447	   Note: I'd like to add types like MPEG, AVI, Flash, Java, etc, to the
448	   above table.

450	   User agents may support further types if desired, by implicitly
451	   adding to the above table.  However, user agents should not use any
452	   other patterns for types already mentioned in the table above, as
453	   this could then be used for privilege escalation (where, e.g., a
454	   server uses the above table to determine that content is not HTML and
455	   thus safe from XSS attacks, but then a user agent detects it as HTML
456	   anyway and allows script to execute).

458	   The column marked "security" is used by the algorithm in the "text or
459	   binary" section, to avoid sniffing text/plain content as a type that
460	   can be used for a privilege escalation attack.

DATA BLOCK
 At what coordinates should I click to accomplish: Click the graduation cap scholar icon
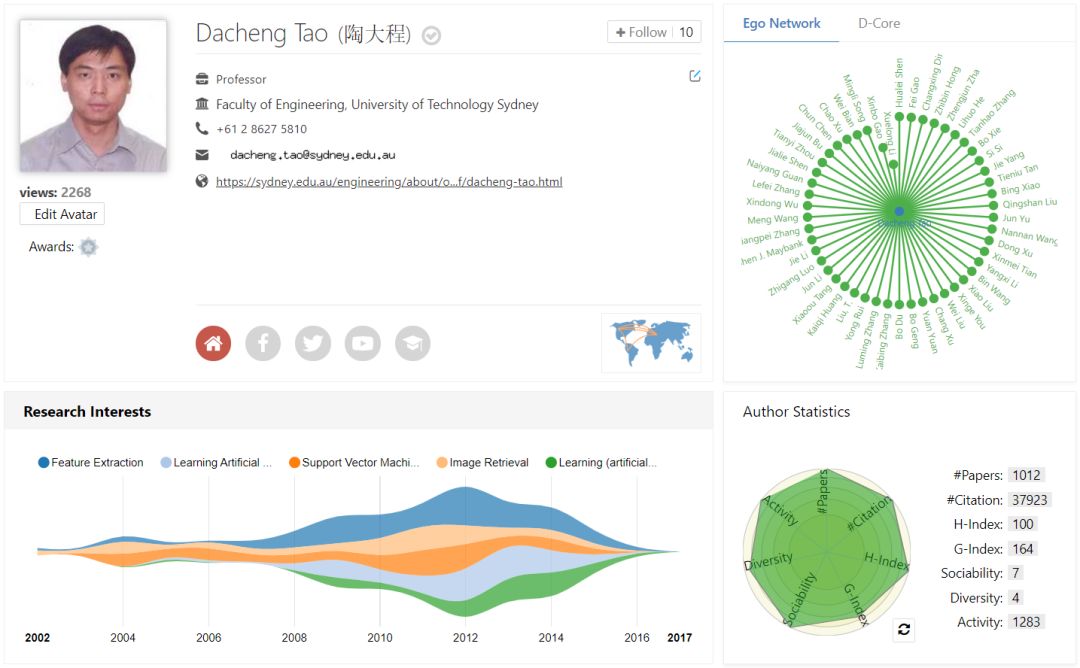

EXERCISES TO COMPLETE
1. In the content sniffing text above, condense the paragraph that begins "User agents may support further types" into a shorter version or a list, keeping its main facts.
2. Pick up the content sniffing text after its last sentence and write what comes next.

ANSWERS BELOW
1.
- User agents may support more types by implicitly adding them to the table.
- They should not use other patterns for types the table already lists.
- Doing so could allow privilege escalation. For example, a server uses the table to decide content is not HTML and so is safe from XSS attacks, but a user agent still detects it as HTML and lets script run.

2.
462	6.  Image

464	   If the resource's official type is "image/svg+xml", then the sniffed
465	   type of the resource is its official type (an XML type).

467	   Otherwise, if the first bytes of the resource match one of the byte
468	   sequences in the first column of the following table, then the
469	   sniffed type of the resource is the type given in the corresponding
470	   cell in the second column on the same row:

472	     +-------------------------+--------------------------+----------+
473	     | Bytes in Hexadecimal    | Sniffed type             | Comment  |
474	     +-------------------------+--------------------------+----------+
475	     | 47 49 46 38 37 61       | image/gif                | "GIF87a" |
476	     | 47 49 46 38 39 61       | image/gif                | "GIF89a" |
477	     | 89 50 4E 47 0D 0A 1A 0A | image/png                |          |
478	     | FF D8 FF                | image/jpeg               |          |
479	     | 42 4D                   | image/bmp                | "BM"     |
480	     | 00 00 01 00             | image/vnd.microsoft.icon |          |
481	     +-------------------------+--------------------------+----------+

483	   Otherwise, the sniffed type of the resource is the same as its
484	   official type.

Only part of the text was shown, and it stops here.